_What is needed:_ Show each line from the records below that contains the word "height".

=======

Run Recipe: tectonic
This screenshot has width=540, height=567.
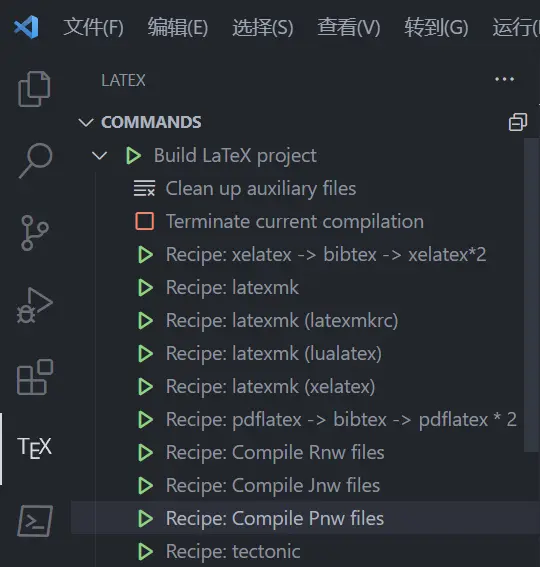pyautogui.click(x=219, y=551)
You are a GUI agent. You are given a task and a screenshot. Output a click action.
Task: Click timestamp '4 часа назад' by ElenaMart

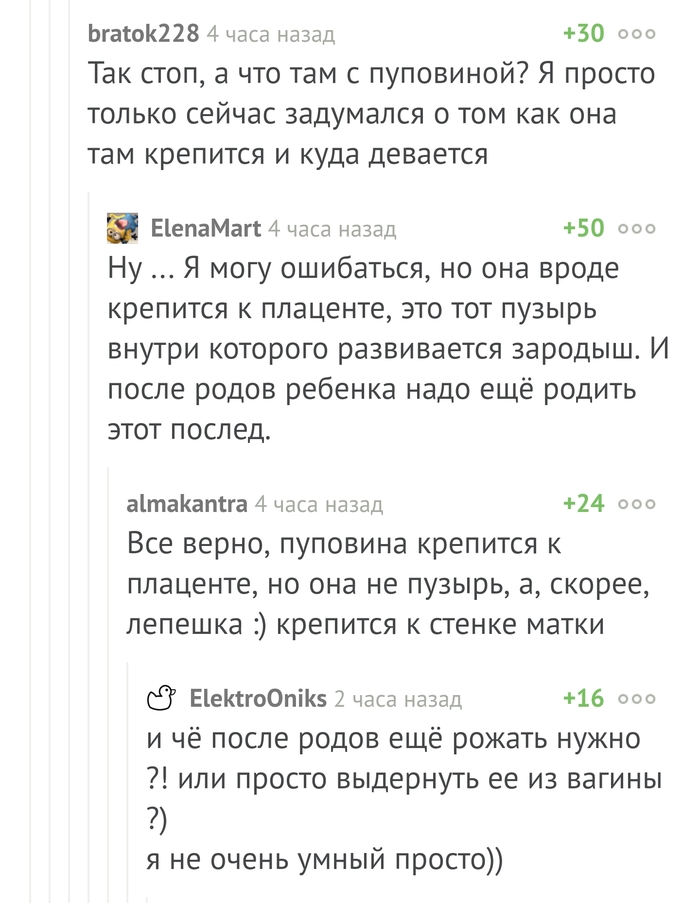click(x=332, y=229)
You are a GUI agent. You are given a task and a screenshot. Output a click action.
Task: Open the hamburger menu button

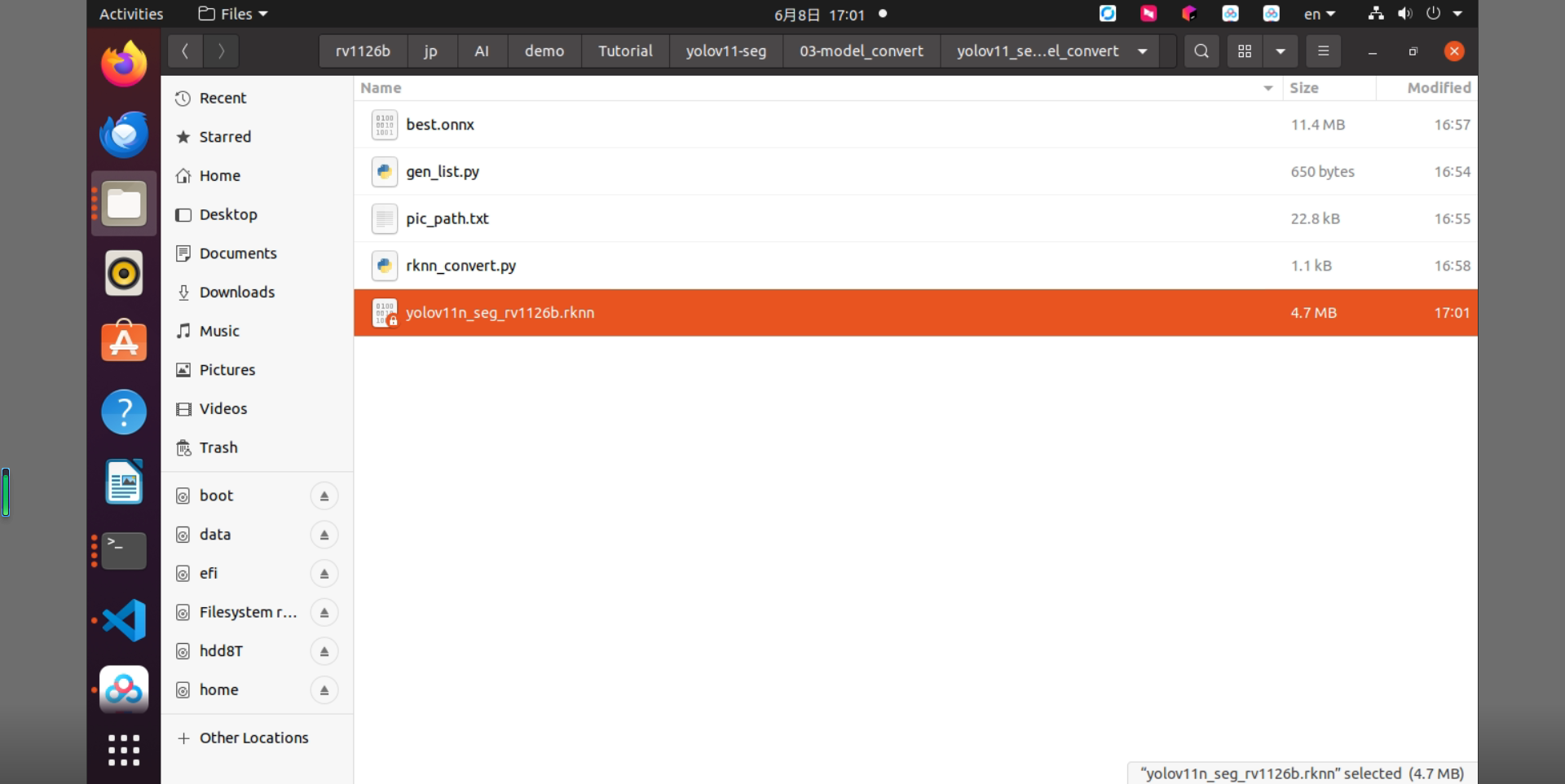pos(1323,51)
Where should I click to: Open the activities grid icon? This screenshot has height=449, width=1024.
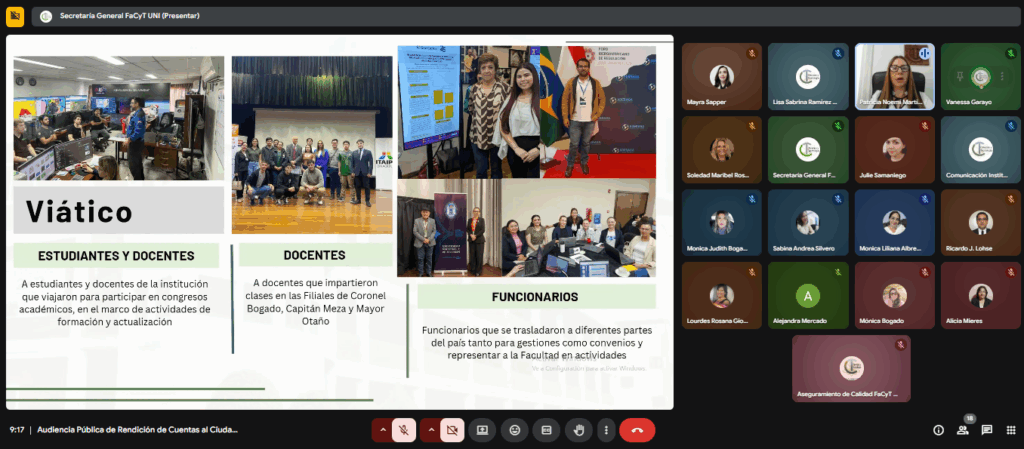1010,430
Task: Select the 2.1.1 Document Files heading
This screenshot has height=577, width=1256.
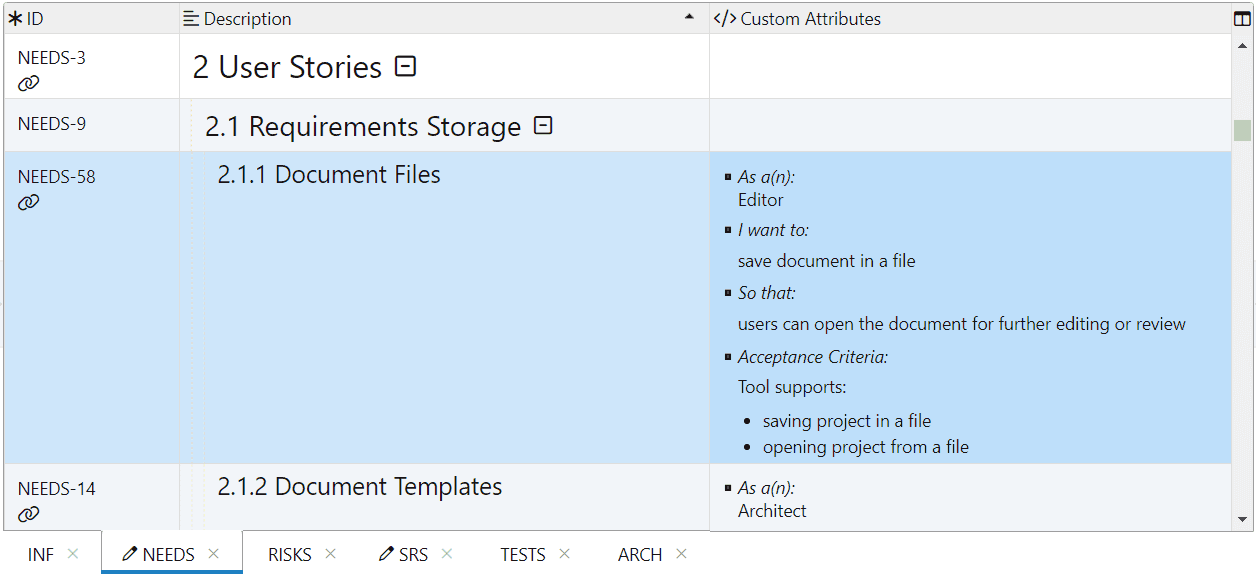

=======

_Correct result:_
This screenshot has width=540, height=567.
Where should I click to: Open the activities grid icon? This screenshot has height=449, width=1024.
This screenshot has height=577, width=1256.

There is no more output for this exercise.